• _EXERCISE_: Render every line of the rows below as a Markdown table with two columns, Number and Line, skipping blank lines.

• _PROVIDED RECORDS_:
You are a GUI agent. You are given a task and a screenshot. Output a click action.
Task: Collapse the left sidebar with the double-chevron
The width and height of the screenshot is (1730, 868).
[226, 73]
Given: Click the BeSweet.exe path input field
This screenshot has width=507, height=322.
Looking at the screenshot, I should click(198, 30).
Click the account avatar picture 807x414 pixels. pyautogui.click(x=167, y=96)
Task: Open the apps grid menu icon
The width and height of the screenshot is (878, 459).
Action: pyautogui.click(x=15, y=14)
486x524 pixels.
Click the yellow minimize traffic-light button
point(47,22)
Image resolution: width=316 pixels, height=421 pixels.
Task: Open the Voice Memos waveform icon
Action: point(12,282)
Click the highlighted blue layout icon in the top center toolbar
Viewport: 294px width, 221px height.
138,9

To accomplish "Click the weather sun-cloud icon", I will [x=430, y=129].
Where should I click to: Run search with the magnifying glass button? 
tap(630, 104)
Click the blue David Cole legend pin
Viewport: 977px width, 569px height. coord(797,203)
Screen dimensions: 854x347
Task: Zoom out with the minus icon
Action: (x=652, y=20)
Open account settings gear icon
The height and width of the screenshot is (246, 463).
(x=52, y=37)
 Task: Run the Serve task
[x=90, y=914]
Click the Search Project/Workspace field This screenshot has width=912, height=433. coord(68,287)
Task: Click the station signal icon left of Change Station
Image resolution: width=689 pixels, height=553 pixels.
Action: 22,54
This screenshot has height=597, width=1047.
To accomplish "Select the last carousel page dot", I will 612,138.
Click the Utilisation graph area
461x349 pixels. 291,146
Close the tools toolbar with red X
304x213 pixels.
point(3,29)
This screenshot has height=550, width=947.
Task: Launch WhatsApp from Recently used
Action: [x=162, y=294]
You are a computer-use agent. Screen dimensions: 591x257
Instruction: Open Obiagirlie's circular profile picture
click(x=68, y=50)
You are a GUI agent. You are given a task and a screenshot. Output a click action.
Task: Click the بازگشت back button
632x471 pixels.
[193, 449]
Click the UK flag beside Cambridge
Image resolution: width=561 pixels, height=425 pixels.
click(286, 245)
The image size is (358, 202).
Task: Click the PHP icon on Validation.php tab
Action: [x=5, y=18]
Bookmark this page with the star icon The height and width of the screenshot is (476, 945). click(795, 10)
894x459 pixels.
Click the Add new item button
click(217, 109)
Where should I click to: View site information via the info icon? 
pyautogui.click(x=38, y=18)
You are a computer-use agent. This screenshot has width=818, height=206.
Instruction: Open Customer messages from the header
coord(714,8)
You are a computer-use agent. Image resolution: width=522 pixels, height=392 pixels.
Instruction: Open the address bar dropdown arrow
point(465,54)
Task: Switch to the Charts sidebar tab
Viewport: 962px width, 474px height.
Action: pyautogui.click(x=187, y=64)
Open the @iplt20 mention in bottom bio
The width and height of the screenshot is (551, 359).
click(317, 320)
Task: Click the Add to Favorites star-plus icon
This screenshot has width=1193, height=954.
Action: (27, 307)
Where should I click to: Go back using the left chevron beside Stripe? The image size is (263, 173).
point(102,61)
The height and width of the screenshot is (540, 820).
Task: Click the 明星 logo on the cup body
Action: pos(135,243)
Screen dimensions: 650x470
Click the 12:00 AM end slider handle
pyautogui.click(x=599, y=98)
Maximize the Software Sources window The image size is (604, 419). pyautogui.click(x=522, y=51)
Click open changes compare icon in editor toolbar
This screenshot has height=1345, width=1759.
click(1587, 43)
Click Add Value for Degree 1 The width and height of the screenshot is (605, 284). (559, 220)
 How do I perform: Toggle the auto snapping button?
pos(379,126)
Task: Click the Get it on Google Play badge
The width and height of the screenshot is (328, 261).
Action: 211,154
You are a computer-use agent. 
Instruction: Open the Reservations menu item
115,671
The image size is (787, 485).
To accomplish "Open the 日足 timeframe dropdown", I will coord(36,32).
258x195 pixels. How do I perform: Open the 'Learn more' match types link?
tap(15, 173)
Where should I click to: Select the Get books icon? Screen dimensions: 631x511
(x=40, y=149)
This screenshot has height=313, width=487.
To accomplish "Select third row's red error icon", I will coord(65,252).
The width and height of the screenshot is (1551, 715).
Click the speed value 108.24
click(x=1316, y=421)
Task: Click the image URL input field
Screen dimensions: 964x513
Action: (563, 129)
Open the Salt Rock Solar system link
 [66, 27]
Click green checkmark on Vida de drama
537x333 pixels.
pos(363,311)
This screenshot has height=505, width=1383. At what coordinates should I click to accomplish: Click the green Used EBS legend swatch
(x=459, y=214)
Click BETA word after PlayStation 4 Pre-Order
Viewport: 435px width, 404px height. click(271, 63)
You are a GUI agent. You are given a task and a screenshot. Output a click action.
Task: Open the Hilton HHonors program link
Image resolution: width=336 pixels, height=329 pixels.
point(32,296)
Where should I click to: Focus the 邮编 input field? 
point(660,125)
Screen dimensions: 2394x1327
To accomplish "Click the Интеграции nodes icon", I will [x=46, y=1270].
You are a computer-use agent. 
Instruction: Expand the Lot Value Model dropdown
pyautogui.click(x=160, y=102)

• _IN RESPONSE_:
| Number | Line |
|---|---|
| 1 | You are a GUI agent. You are given a task and a screenshot. Output a click action. |
| 2 | Task: Collapse the left sidebar with the double-chevron |
| 3 | The width and height of the screenshot is (1730, 868). |
| 4 | [226, 73] |
| 5 | Given: Click the BeSweet.exe path input field |
| 6 | This screenshot has width=507, height=322. |
| 7 | Looking at the screenshot, I should click(198, 30). |
| 8 | Click the account avatar picture 807x414 pixels. pyautogui.click(x=167, y=96) |
| 9 | Task: Open the apps grid menu icon |
| 10 | The width and height of the screenshot is (878, 459). |
| 11 | Action: pyautogui.click(x=15, y=14) |
| 12 | 486x524 pixels. |
| 13 | Click the yellow minimize traffic-light button |
| 14 | point(47,22) |
| 15 | Image resolution: width=316 pixels, height=421 pixels. |
| 16 | Task: Open the Voice Memos waveform icon |
| 17 | Action: point(12,282) |
| 18 | Click the highlighted blue layout icon in the top center toolbar |
| 19 | Viewport: 294px width, 221px height. |
| 20 | 138,9 |
| 21 | To accomplish "Click the weather sun-cloud icon", I will [x=430, y=129]. |
| 22 | Where should I click to: Run search with the magnifying glass button?  |
| 23 | tap(630, 104) |
| 24 | Click the blue David Cole legend pin |
| 25 | Viewport: 977px width, 569px height. coord(797,203) |
| 26 | Screen dimensions: 854x347 |
| 27 | Task: Zoom out with the minus icon |
| 28 | Action: (x=652, y=20) |
| 29 | Open account settings gear icon |
| 30 | The height and width of the screenshot is (246, 463). |
| 31 | (x=52, y=37) |
| 32 |  Task: Run the Serve task |
| 33 | [x=90, y=914] |
| 34 | Click the Search Project/Workspace field This screenshot has width=912, height=433. coord(68,287) |
| 35 | Task: Click the station signal icon left of Change Station |
| 36 | Image resolution: width=689 pixels, height=553 pixels. |
| 37 | Action: 22,54 |
| 38 | This screenshot has height=597, width=1047. |
| 39 | To accomplish "Select the last carousel page dot", I will 612,138. |
| 40 | Click the Utilisation graph area |
| 41 | 461x349 pixels. 291,146 |
| 42 | Close the tools toolbar with red X |
| 43 | 304x213 pixels. |
| 44 | point(3,29) |
| 45 | This screenshot has height=550, width=947. |
| 46 | Task: Launch WhatsApp from Recently used |
| 47 | Action: [x=162, y=294] |
| 48 | You are a computer-use agent. Screen dimensions: 591x257 |
| 49 | Instruction: Open Obiagirlie's circular profile picture |
| 50 | click(x=68, y=50) |
| 51 | You are a GUI agent. You are given a task and a screenshot. Output a click action. |
| 52 | Task: Click the بازگشت back button |
| 53 | 632x471 pixels. |
| 54 | [193, 449] |
| 55 | Click the UK flag beside Cambridge |
| 56 | Image resolution: width=561 pixels, height=425 pixels. |
| 57 | click(286, 245) |
| 58 | The image size is (358, 202). |
| 59 | Task: Click the PHP icon on Validation.php tab |
| 60 | Action: [x=5, y=18] |
| 61 | Bookmark this page with the star icon The height and width of the screenshot is (476, 945). click(795, 10) |
| 62 | 894x459 pixels. |
| 63 | Click the Add new item button |
| 64 | click(217, 109) |
| 65 | Where should I click to: View site information via the info icon?  |
| 66 | pyautogui.click(x=38, y=18) |
| 67 | You are a computer-use agent. This screenshot has width=818, height=206. |
| 68 | Instruction: Open Customer messages from the header |
| 69 | coord(714,8) |
| 70 | You are a computer-use agent. Image resolution: width=522 pixels, height=392 pixels. |
| 71 | Instruction: Open the address bar dropdown arrow |
| 72 | point(465,54) |
| 73 | Task: Switch to the Charts sidebar tab |
| 74 | Viewport: 962px width, 474px height. |
| 75 | Action: pyautogui.click(x=187, y=64) |
| 76 | Open the @iplt20 mention in bottom bio |
| 77 | The width and height of the screenshot is (551, 359). |
| 78 | click(317, 320) |
| 79 | Task: Click the Add to Favorites star-plus icon |
| 80 | This screenshot has width=1193, height=954. |
| 81 | Action: (27, 307) |
| 82 | Where should I click to: Go back using the left chevron beside Stripe? The image size is (263, 173). |
| 83 | point(102,61) |
| 84 | The height and width of the screenshot is (540, 820). |
| 85 | Task: Click the 明星 logo on the cup body |
| 86 | Action: pos(135,243) |
| 87 | Screen dimensions: 650x470 |
| 88 | Click the 12:00 AM end slider handle |
| 89 | pyautogui.click(x=599, y=98) |
| 90 | Maximize the Software Sources window The image size is (604, 419). pyautogui.click(x=522, y=51) |
| 91 | Click open changes compare icon in editor toolbar |
| 92 | This screenshot has height=1345, width=1759. |
| 93 | click(1587, 43) |
| 94 | Click Add Value for Degree 1 The width and height of the screenshot is (605, 284). (559, 220) |
| 95 |  How do I perform: Toggle the auto snapping button? |
| 96 | pos(379,126) |
| 97 | Task: Click the Get it on Google Play badge |
| 98 | The width and height of the screenshot is (328, 261). |
| 99 | Action: 211,154 |
| 100 | You are a computer-use agent.  |
| 101 | Instruction: Open the Reservations menu item |
| 102 | 115,671 |
| 103 | The image size is (787, 485). |
| 104 | To accomplish "Open the 日足 timeframe dropdown", I will coord(36,32). |
| 105 | 258x195 pixels. How do I perform: Open the 'Learn more' match types link? |
| 106 | tap(15, 173) |
| 107 | Where should I click to: Select the Get books icon? Screen dimensions: 631x511 |
| 108 | (x=40, y=149) |
| 109 | This screenshot has height=313, width=487. |
| 110 | To accomplish "Select third row's red error icon", I will coord(65,252). |
| 111 | The width and height of the screenshot is (1551, 715). |
| 112 | Click the speed value 108.24 |
| 113 | click(x=1316, y=421) |
| 114 | Task: Click the image URL input field |
| 115 | Screen dimensions: 964x513 |
| 116 | Action: (563, 129) |
| 117 | Open the Salt Rock Solar system link |
| 118 |  [66, 27] |
| 119 | Click green checkmark on Vida de drama |
| 120 | 537x333 pixels. |
| 121 | pos(363,311) |
| 122 | This screenshot has height=505, width=1383. At what coordinates should I click to accomplish: Click the green Used EBS legend swatch |
| 123 | (x=459, y=214) |
| 124 | Click BETA word after PlayStation 4 Pre-Order |
| 125 | Viewport: 435px width, 404px height. click(271, 63) |
| 126 | You are a GUI agent. You are given a task and a screenshot. Output a click action. |
| 127 | Task: Open the Hilton HHonors program link |
| 128 | Image resolution: width=336 pixels, height=329 pixels. |
| 129 | point(32,296) |
| 130 | Where should I click to: Focus the 邮编 input field?  |
| 131 | point(660,125) |
| 132 | Screen dimensions: 2394x1327 |
| 133 | To accomplish "Click the Интеграции nodes icon", I will [x=46, y=1270]. |
| 134 | You are a computer-use agent.  |
| 135 | Instruction: Expand the Lot Value Model dropdown |
| 136 | pyautogui.click(x=160, y=102) |